Run Live Demo

What Kind of Disks Should You Use with Microsoft SQL Server 2016? (Part 1)

August 8, 2017 |

In addition to CPU and memory, Microsoft SQL Server 2016 also requires disks that are fast enough to keep up with the IO requests made by the database. Running SQL on disks that cannot keep up with the requisite level of IO results in latency that affects all subsequent operations.

In this post, we’ll look at:

  • SQL Server disk requirements
  • Disk Hardware
  • RAID configurations
  • Disk Management: DAS, NAS and SAN

SQL Server Disk Requirements

Microsoft SQL Server is designed so that it can recover its databases at any time in the event of a system failure. This is done by using a transaction log – whenever a database is updated, a transaction log entry recording the details of the update is written to disk before the database update is performed. If a system failure occurs, the transaction log entries can be used to roll back incomplete database updates and restore the database to a consistent state.

Using a transaction log means not just additional disk writes for database updates, but also that the writes to the log must be done before the database updates are committed to disk – and that introduces a latency into database updates.

 

Download Achieving Peak SQL Performance  –  Learn how an improved monitoring strategy can help optimize database performance and reduce the amount of dedicated resources needed for database monitoring and management

 

To address the need to write both data and log transactions, and do so quickly and reliably, SQL disks should have the following properties:

  • Multiple drives

    Putting logs and databases on separate disks allows the logs to be written independently from database updates, and scheduling can be optimized to minimize latency.
  • Fast write rates

    Disks should be fast enough to respond to write requests to keep the disk queue length low. The disk queue length is considered high when the average disk queue length value is greater than 2 times the number of disks in the array.  A high disk queue length will cause performance degradation in SQL, and may cause performance issues in the operating system.  
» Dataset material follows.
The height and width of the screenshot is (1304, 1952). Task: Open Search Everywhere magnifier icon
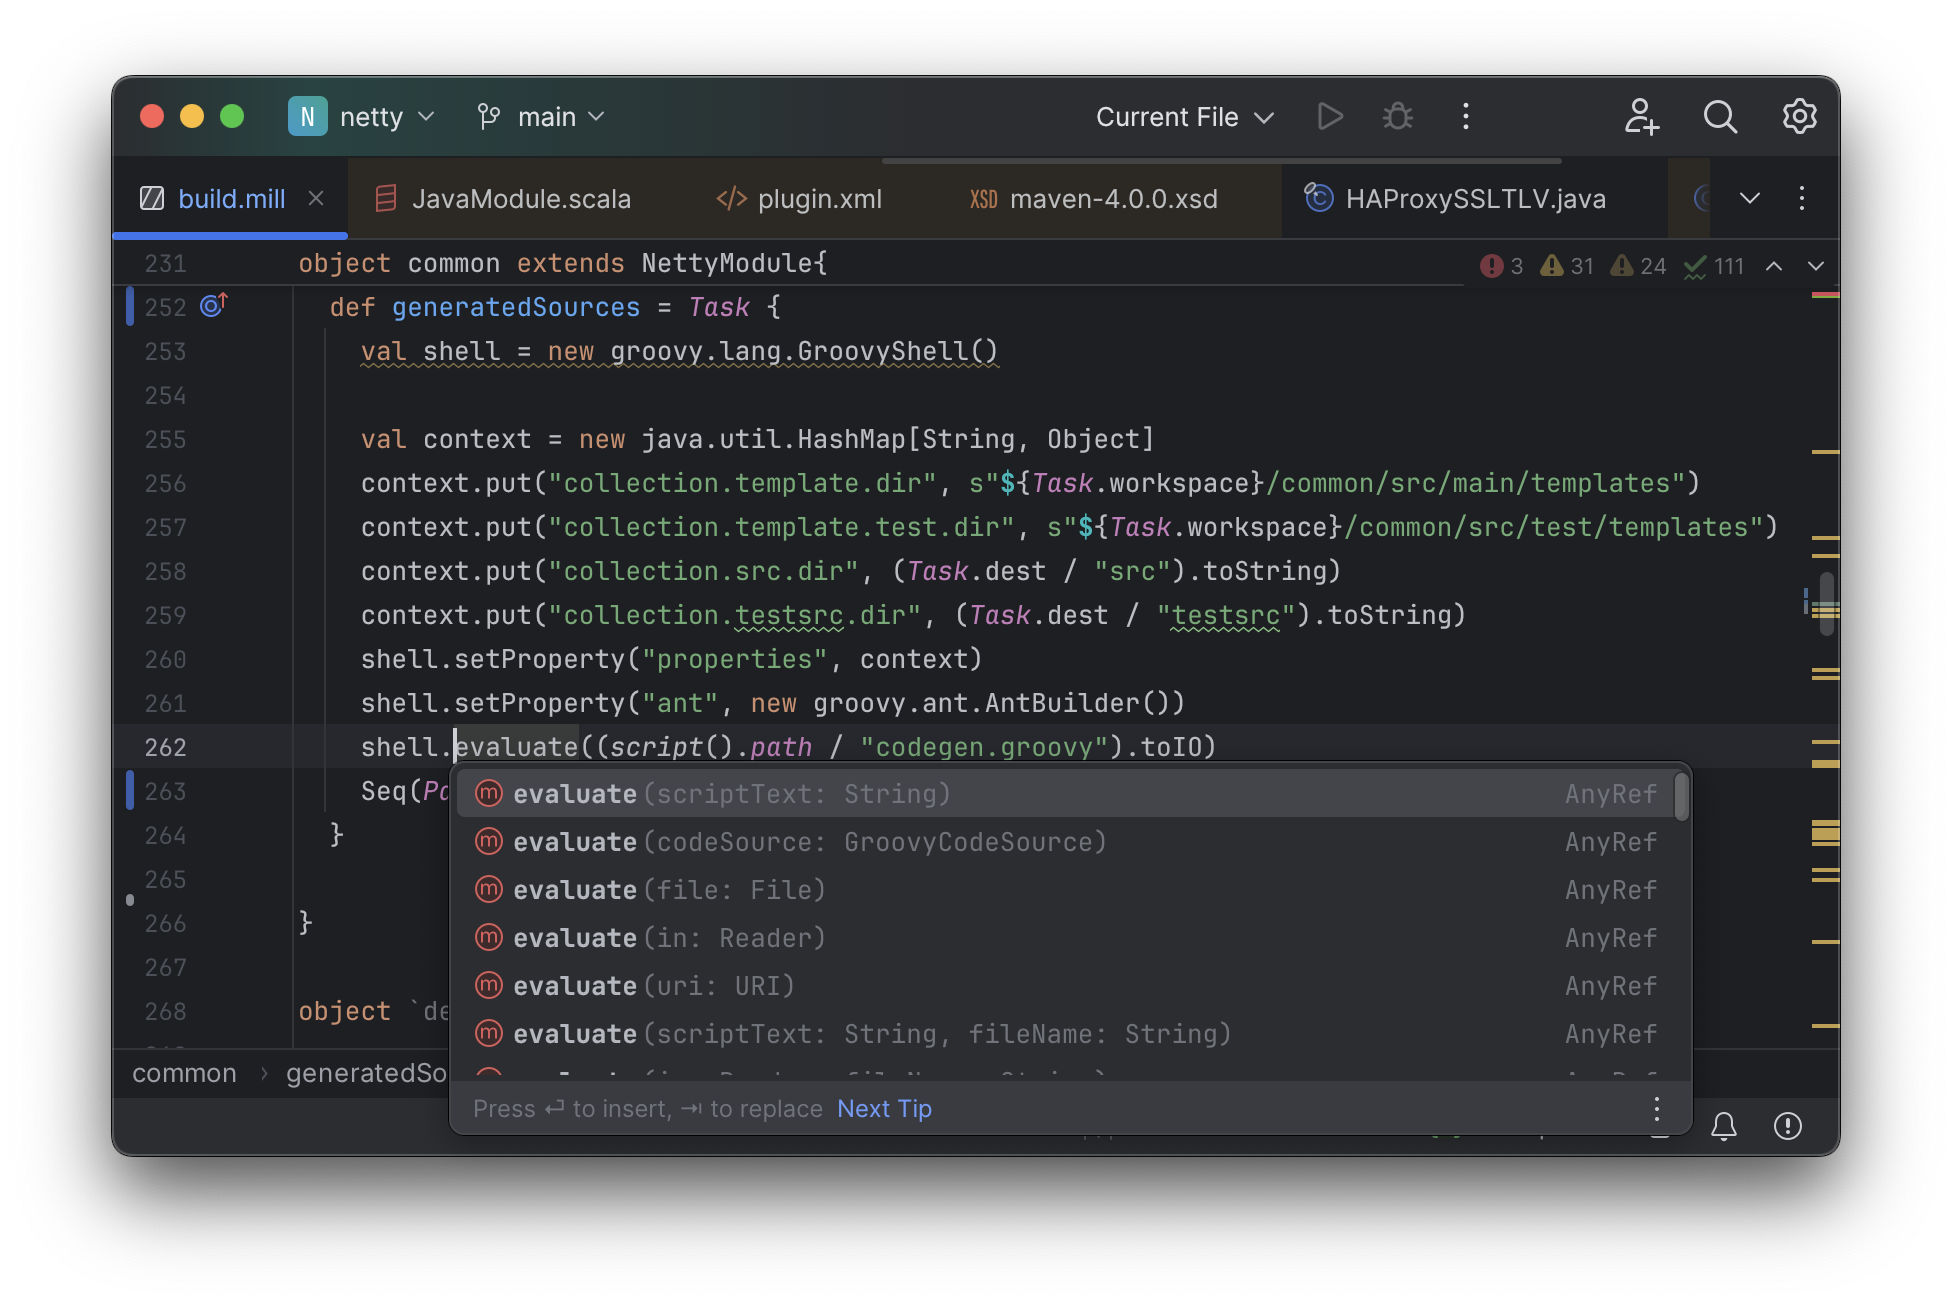pyautogui.click(x=1719, y=116)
    If you’re using a Cloud based SQL Server instance, some storage options may have better write performance than others. For example, in Azure, the Premium Storage option will have lower latency and better I/O performance, but it is a more costly option.

  • Capacity

    Databases and log files need to be able to expand to meet demand. Logs and database files should be set to autogrow, but autogrowth can cause performance degradation as autogrow is implemented only when space is needed, and a latency will be introduced if SQL processes need to wait until autogrow completes.. To avoid performance degradation, monitor free space in files and manually grow them before they run out of space.
  • Reliability

    Hardware failures occur, but the failure rate for drives can vary. Historically, reliability was quantified by a mean time between failures (MTBF), which was the average number of power on hours expected of a drive before failure. A newer metric, the annualized failure rate (AFR) (the percent of failures/year for a drive) is now frequently used by manufacturers to quantify reliability.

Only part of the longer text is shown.